The risks of FRI with other medications were significantly increased in both the case–control and case-crossover studies for muscle relaxants (AOR 1.35; 95% CI 1.31–1.39 and AOR 1.42; 95%CI 1.35–1.48, respectively) and NSAIDs/antirheumatic agents (AOR 1.13; 95%CI 1.10–1.16 and AOR 1.17; 95%CI 1.13–1.20, respectively). Corticosteroids were associated with an increased risk of FRIs in the case–control study but not in the case-crossover study (AOR 1.14; 95% CI 1.09–1.18 and AOR 1.04; 95%CI 0.99–1.09, respectively).
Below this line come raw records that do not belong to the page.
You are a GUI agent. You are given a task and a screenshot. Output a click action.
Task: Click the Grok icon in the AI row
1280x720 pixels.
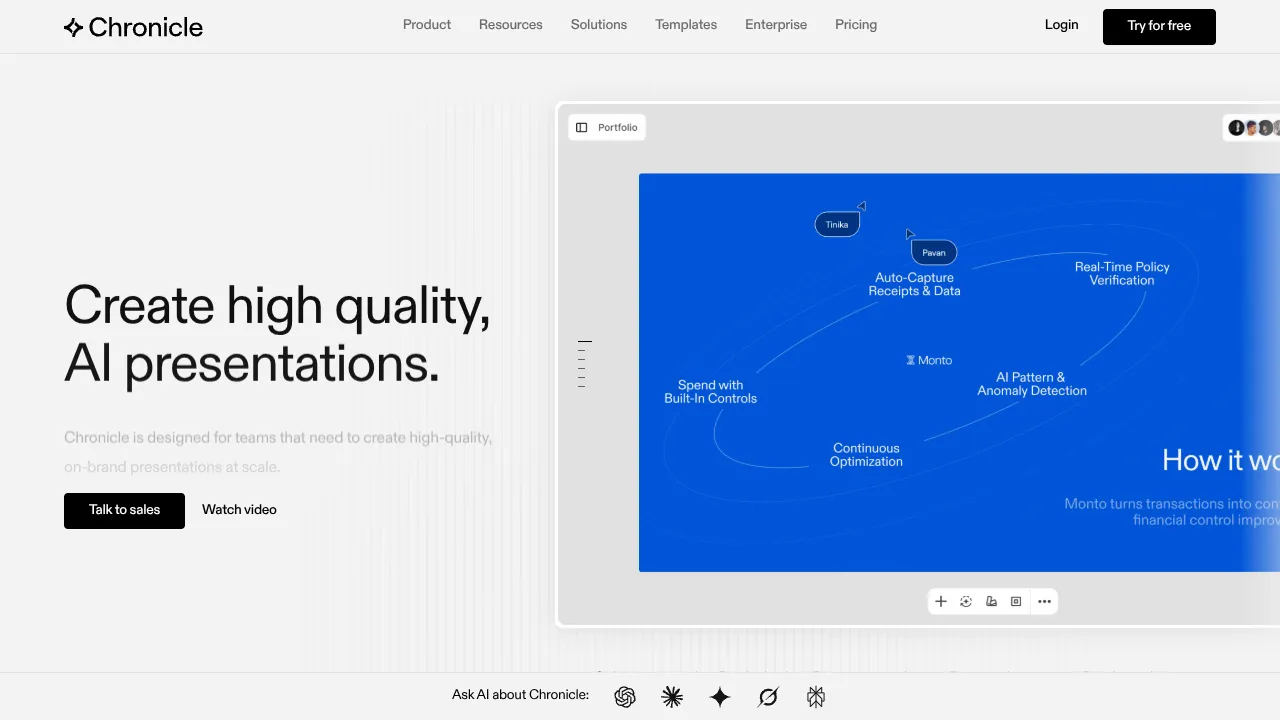coord(768,696)
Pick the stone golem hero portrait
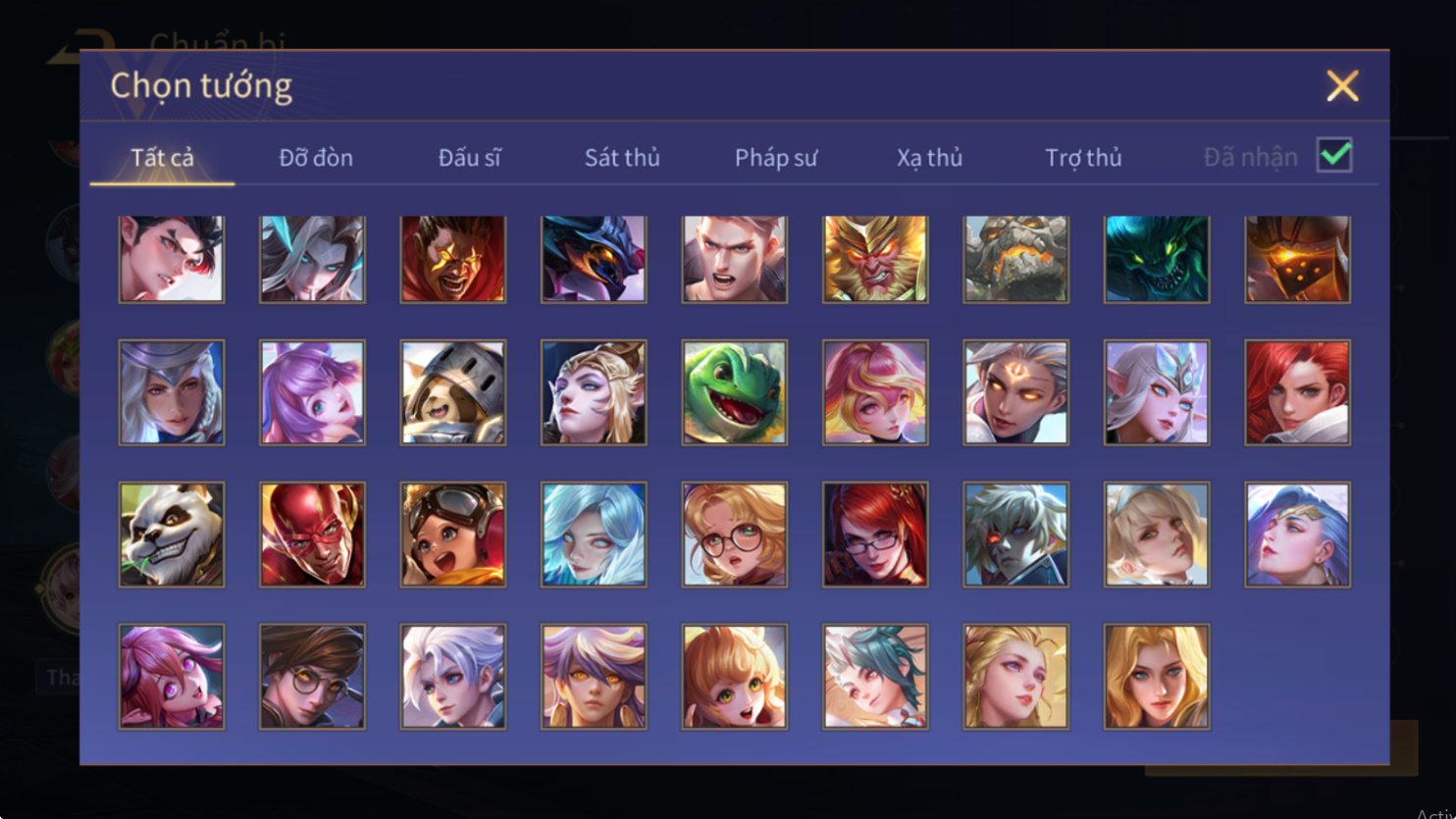The height and width of the screenshot is (819, 1456). (1016, 259)
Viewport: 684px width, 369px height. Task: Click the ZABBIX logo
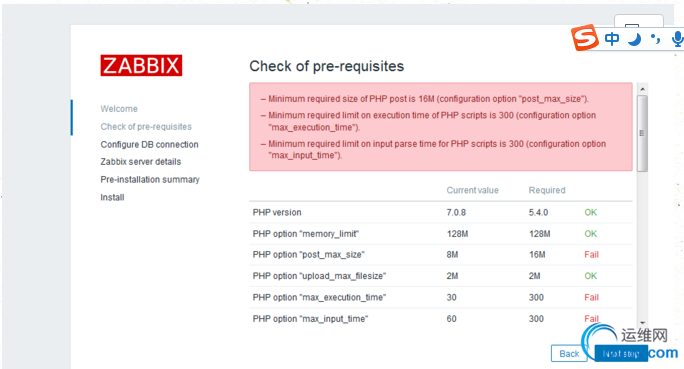[x=141, y=65]
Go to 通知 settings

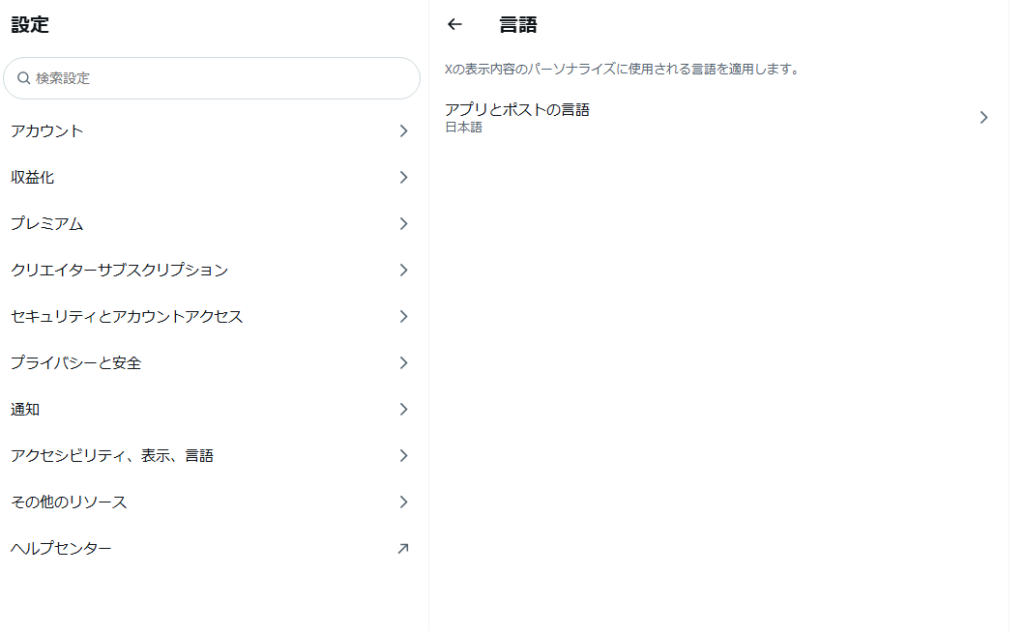click(26, 409)
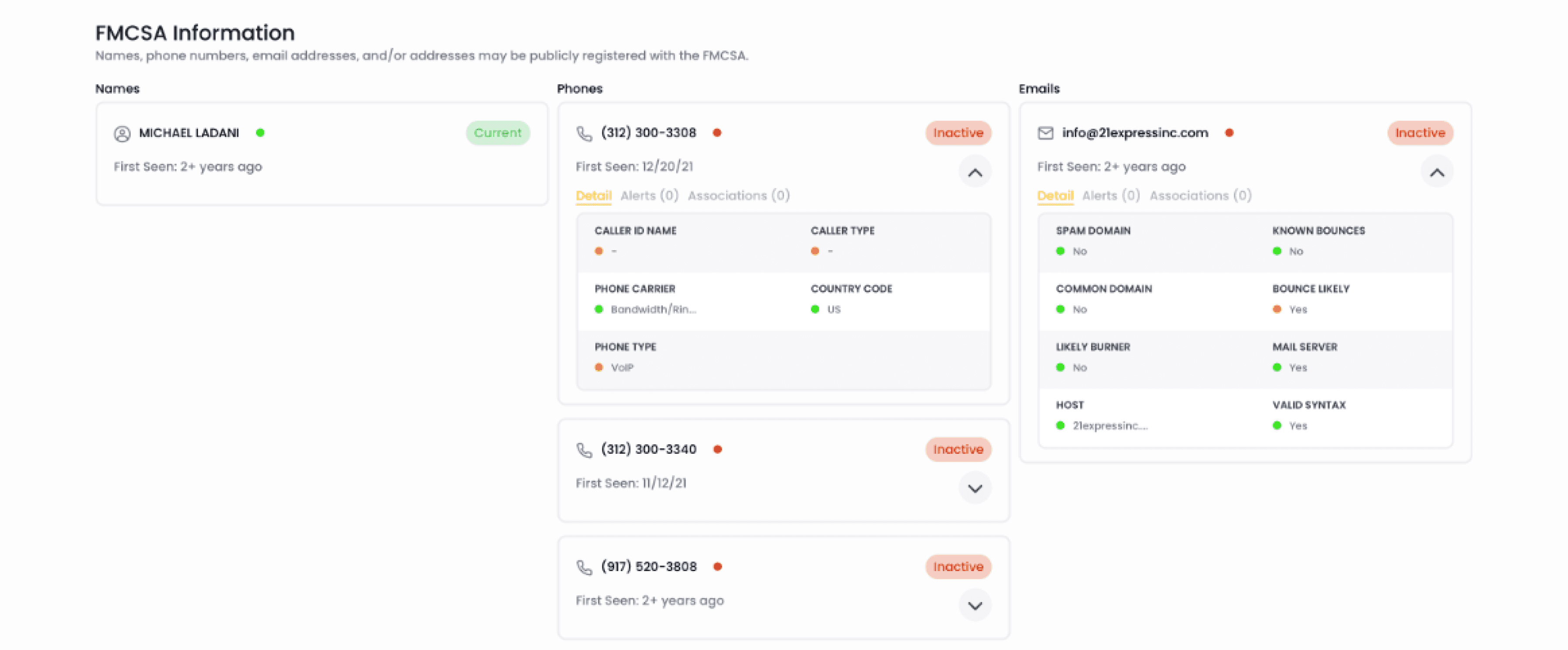Click the red status dot after (312) 300-3308
Screen dimensions: 1568x650
click(717, 133)
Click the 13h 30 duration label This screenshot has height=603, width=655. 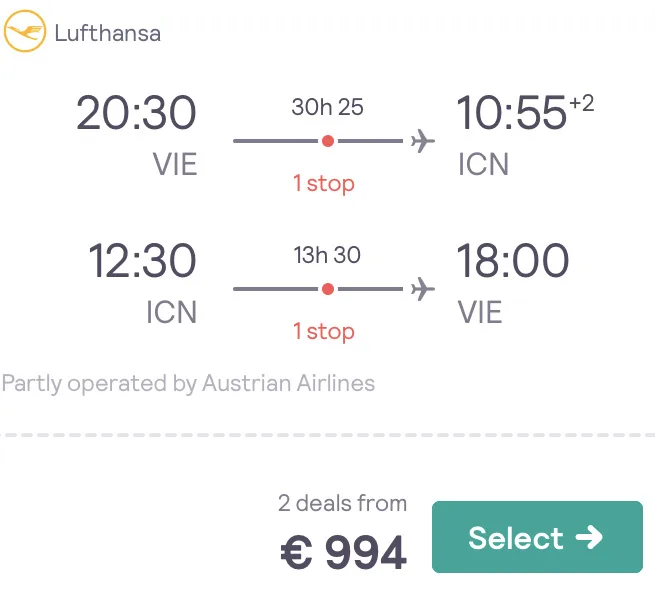[327, 255]
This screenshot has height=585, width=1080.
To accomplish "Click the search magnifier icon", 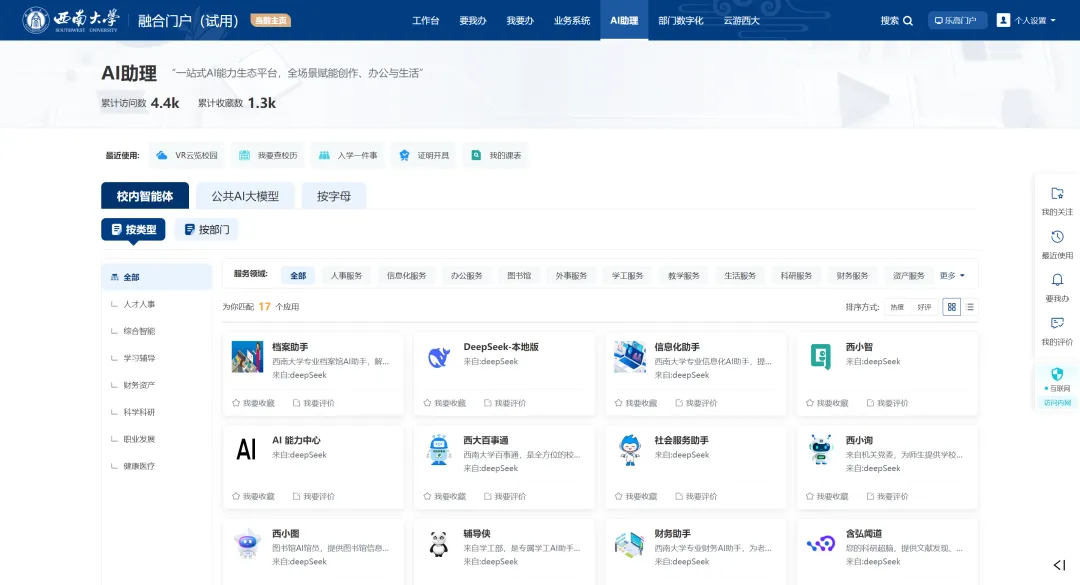I will point(908,21).
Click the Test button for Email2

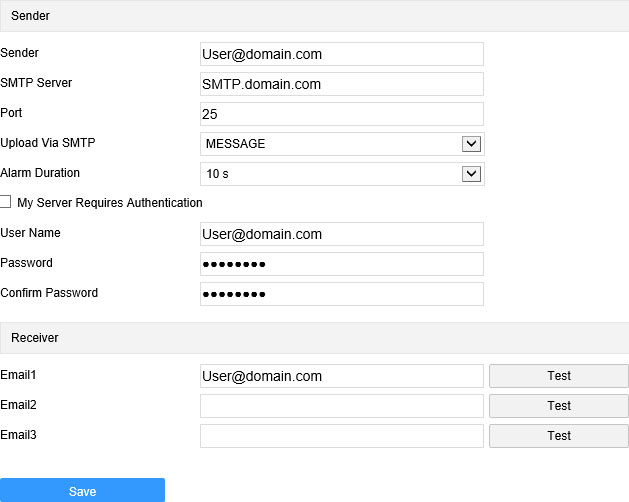point(559,406)
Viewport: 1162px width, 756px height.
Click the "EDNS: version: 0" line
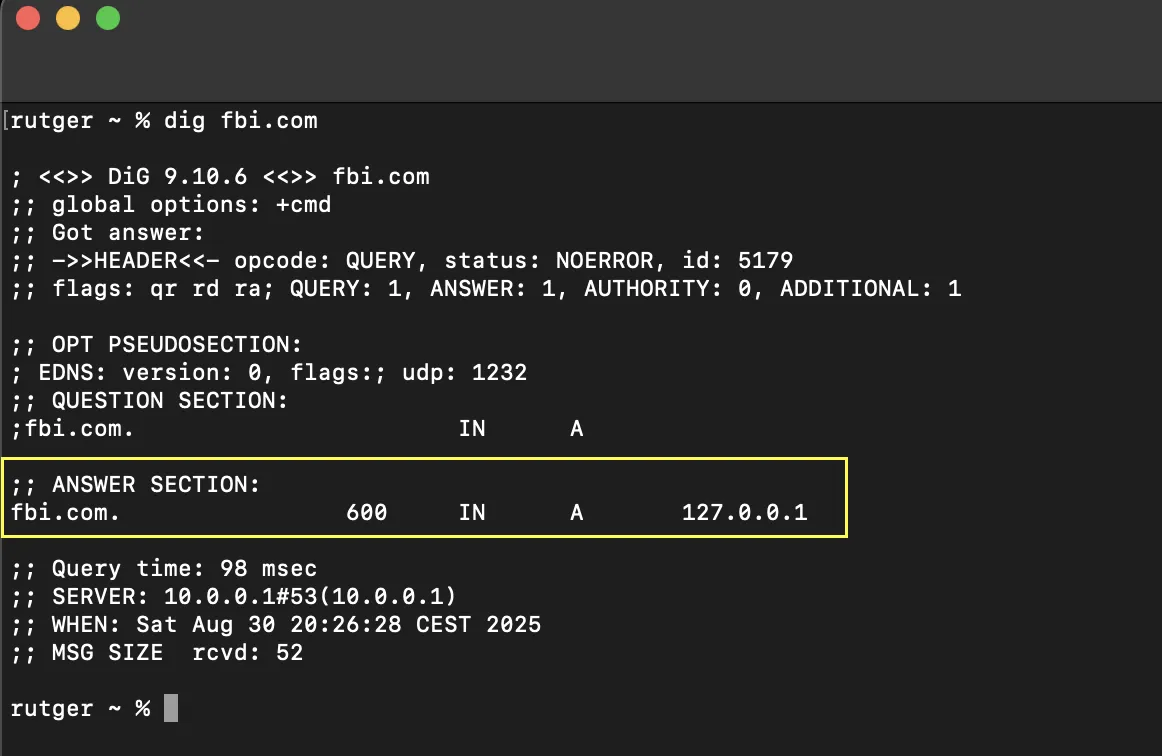tap(269, 373)
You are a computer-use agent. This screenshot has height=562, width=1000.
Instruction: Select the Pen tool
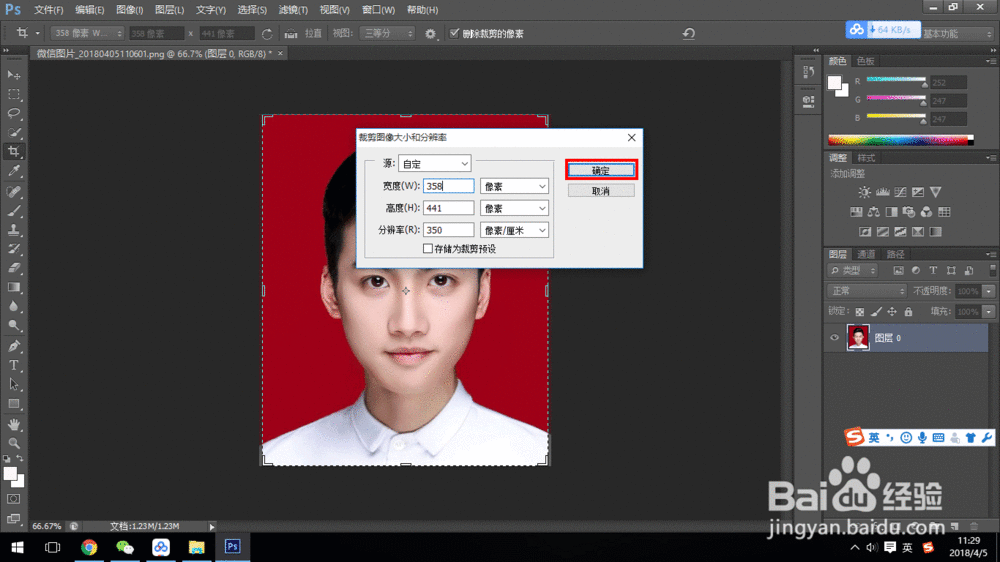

Furthermore, benign prostatic hypertrophy agents were associated with an increased risk of FRIs in the case-crossover design only (AOR 1.25; 95%CI 1.15–1.35).

Most medications showed a similar risk of FRIs in the sensitivity analysis of different control periods (120–180 and 240–300 days prior to the index date) compared with the main analysis (Supplementary Table 2). The risk of anti-Parkinson agents, opioids, antipsychotics, antidepressants, hypnotics and sedatives, anti-dementia agents on FRIs was consistent. Antiepileptics, anxiolytics, and hypnotics and sedatives did not increase the risk of FRIs in the sensitivity analysis. All cardiovascular medications maintained same association with FRIs as the main analysis. Among other classes of medications, the sensitivity analysis reported the corticosteroids and laxatives use increased the risk of FRIs.